When Fernando Alonso announced last year that he was to step away from Formula 1 at the season’s end, for the time being at least, a few couldn’t resist speculating on when the notoriously restless two-time F1 champion and 2018 Le Mans winner would be back. Still, not too many thought he would give in to temptation this quickly. Turns out that Alonso is to get back behind the wheel of McLaren’s 2019 F1 car as soon as next week, in the two-day test that follows this weekend’s Bahrain Grand Prix. He will complete a full day of running next Tuesday then also do the driving on Wednesday afternoon, with regular McLaren race driver Carlos Sainz taking over the car between times. The McLaren team added that Alonso’s running is to help the car’s development for this year and for 2020. It will be the first time Alonso has driven McLaren’s 2019 F1 machine.
Although the word “retirement” was used commonly in the column inches about Alonso leaving F1 at the end of 2018, the man himself always stopped short of confirming that F1 was a closed book to him. Plus, following a four-year driving stint with McLaren, he has also since remained with the team in an ambassadorial and advisory role. It’s been easier than usual to find a space for Alonso for this forthcoming test, as McLaren at the Sakhir track will in fact be running two cars. The second one, which Alonso will be driving, is a Pirelli-specific car to test tires. Race regulars Sainz and Lando Norris will share the driving duties of the more standard McLaren.
Whatever is the case with Alonso’s F1 plans, it is clear that he cannot be kept away from sampling competition cars of all descriptions. He competes currently in the World Endurance Championship for Toyota, and further, in the week just passed, the restless Alonso tried out another prominent–and fearsome–motorsport machine, the Dakar Rally-winning Toyota Hilux.

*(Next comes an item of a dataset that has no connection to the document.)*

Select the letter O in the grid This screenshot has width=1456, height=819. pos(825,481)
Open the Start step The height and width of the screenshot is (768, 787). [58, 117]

He drove a 2019-spec Hilux–which won this year’s Dakar in the hands of Nasser Al-Attiyah–in the Kalahari Desert, around 900km from Johannesburg. And even though it was an unfamiliar experience he didn’t hold back in taking on the dunes. “It felt different, but interesting,” Alonso said. “The car accepts a lot more punishment than I’m used to. We built the speed a little bit slowly, lap after lap, and getting more confident, especially [with] the bumps, [they’re] difficult to read, how high they are and how much speed you can carry. But the car feels great, very good grip, good balance, good power and braking as well, so everything feels amazing, so [I’m] really happy. There has been definitely an evolution from myself from the very first run to now. The track also keeps changing, with the sun and the gravel, you make some grooves and you still need to adapt. So every run that we do is an improvement from myself and a new track that I discover, so it’s never-ending learning.”